The idea for the charger is what piqued his office’s curiosity, Mooney said.

Plugging a car into the electricity grid isn’t exactly the kind of “innovation” they would normally be interested in, he said. An electric car uses essentially the same plug as your average laundry machine.

The options of using solar panels along with the grid to get that energy makes things much more intriguing, he said.

“What we want to get involved with is how can we use innovation and potential.”

Right now the project is still in its infancy. The Yukon government just gave $10,000 to help with the planning process.

The study itself would likely cost between $200,000 and $400,000 depending on what car and charging station they’re are able to find, Powell said. She’s hoping to have a car on the road by the end of the year.

Both Hall and Mooney said their offices would likely be willing to help out, but those details haven’t been worked out yet.

It’s not difficult to find Yukon’s electric car owners. With so few on the road, the drivers all tend to know each other by name.

Quantum Machine Works in Whitehorse owns a Ford Focus Electric it bought it 2014.

Partner Lee Johnson said he’s aware of the public perception of electric cars. When he first started shopping around he was actively discouraged by salespeople.

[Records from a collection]
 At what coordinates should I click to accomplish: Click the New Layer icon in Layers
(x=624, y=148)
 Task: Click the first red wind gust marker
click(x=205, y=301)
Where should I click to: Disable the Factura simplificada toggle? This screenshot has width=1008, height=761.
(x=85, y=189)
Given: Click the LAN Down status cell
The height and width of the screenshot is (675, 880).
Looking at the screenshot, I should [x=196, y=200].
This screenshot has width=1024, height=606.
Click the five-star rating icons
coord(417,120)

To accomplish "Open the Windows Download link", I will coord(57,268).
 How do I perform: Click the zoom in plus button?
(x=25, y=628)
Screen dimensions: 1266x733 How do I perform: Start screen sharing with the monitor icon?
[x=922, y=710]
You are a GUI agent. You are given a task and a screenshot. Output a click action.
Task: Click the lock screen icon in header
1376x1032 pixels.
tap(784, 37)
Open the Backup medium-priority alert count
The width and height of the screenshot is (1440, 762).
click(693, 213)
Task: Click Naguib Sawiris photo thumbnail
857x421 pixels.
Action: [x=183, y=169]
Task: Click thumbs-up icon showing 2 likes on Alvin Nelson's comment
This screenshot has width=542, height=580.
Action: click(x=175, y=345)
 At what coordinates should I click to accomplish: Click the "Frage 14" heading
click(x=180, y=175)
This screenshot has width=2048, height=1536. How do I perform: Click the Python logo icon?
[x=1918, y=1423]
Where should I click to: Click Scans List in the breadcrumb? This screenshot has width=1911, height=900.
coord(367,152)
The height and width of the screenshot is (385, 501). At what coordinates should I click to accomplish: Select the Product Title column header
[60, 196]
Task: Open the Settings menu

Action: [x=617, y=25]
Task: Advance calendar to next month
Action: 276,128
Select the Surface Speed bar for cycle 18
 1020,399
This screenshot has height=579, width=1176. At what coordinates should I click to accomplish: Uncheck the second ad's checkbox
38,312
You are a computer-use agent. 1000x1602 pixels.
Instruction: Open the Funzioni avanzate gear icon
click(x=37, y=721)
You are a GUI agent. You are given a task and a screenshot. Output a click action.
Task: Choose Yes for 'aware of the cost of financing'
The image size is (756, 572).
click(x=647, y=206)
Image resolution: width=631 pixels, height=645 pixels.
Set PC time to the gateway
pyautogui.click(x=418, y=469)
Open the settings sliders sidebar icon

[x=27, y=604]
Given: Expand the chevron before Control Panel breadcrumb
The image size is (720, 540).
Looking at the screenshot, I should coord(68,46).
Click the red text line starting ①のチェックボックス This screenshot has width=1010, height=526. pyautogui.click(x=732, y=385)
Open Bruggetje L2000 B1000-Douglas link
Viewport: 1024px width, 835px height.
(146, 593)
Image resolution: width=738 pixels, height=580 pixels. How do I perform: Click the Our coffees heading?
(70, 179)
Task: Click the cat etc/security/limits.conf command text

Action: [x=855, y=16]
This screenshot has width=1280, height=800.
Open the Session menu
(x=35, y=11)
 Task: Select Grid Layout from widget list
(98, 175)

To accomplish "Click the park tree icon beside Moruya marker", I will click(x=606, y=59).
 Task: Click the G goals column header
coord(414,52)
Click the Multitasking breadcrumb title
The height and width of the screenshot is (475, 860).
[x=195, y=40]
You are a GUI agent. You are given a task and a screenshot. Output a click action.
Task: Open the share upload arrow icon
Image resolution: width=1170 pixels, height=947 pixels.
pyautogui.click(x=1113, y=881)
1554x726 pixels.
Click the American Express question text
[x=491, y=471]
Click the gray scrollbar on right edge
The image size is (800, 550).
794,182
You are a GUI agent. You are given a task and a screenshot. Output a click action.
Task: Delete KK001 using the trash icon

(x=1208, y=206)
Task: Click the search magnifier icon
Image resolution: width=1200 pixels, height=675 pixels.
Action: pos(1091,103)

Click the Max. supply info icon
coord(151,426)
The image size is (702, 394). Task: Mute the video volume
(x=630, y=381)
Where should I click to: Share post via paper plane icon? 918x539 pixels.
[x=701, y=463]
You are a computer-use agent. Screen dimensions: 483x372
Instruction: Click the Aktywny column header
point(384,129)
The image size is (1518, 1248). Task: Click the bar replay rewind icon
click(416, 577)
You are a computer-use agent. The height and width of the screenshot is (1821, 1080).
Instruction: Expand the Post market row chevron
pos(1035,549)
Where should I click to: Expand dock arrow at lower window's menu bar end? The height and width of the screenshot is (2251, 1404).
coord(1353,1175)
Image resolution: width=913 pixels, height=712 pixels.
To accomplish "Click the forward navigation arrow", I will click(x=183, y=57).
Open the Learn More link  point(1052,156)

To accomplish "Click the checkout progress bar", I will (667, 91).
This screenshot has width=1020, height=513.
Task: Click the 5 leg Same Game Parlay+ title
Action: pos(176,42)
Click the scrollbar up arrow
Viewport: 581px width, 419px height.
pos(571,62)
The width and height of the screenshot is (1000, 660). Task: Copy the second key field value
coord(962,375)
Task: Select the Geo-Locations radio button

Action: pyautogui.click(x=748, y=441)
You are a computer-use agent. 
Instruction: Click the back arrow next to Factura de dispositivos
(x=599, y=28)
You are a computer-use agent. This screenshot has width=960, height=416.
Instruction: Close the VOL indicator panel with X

Apply what you read.
(A) In the passage about electric cars in the Yukon, how much money did the Yukon government give to help with the planning process?
(B) Write the next part of the passage about electric cars in the Yukon, starting after its final sentence.

Responses to the tasks.
(A) $10,000

(B)
“(They were) basically saying, well, you should buy a hybrid if you really want something efficient. Don’t buy this, it won’t be good for you up there,” he said.

But Johnson decided to do it anyways.

“I just wanted to try it really, and prove that it could be done.”

He said the company was prepared to tweak the car if need be to get it to work well in the North.

But that wasn’t necessary.

They comfortably drive it around town and once went as far away as the Ibex Valley.

He estimates the coldest he’s driven in was -29.

In the summer the car can do between 100 and 120 km in one charge, he said. The lowest he’s seen in the winter is about 68 km

With the push of a button the car can start warming its battery and the interior before it gets unplugged. That’s important because it means the car is warmed using power from the charger, not the battery, he said.

“That’s the major drain on electric cars in the winter, is actually keeping the inside of the car warm.”

The car cost about $27,000 plus another $1,500 for the charger, which a local electrician was able to install.

Company staff plug the car in every night. Johnson estimates it would take about three hours for the car to completely charge from zero, though he’s never let it get that low.

He estimates they’ve put 20,000 km on the car driving it around Whitehorse since they bought it in May 2014.

“Even being outside (in the cold), as long as it was plugged in much like a gas vehicle, it didn’t have any major issues other than of course the range is reduced.”

Other attempts at using electric vehicles in the Yukon have been less successful.

In late 2012 a class of Yukon College students spent three days converting a Ford Ranger from gas-powered to electric.

Unlike Johnson, who bought his car, almost every piece of this retrofit was done by hand.

The Ranger never really worked right, Mooney said.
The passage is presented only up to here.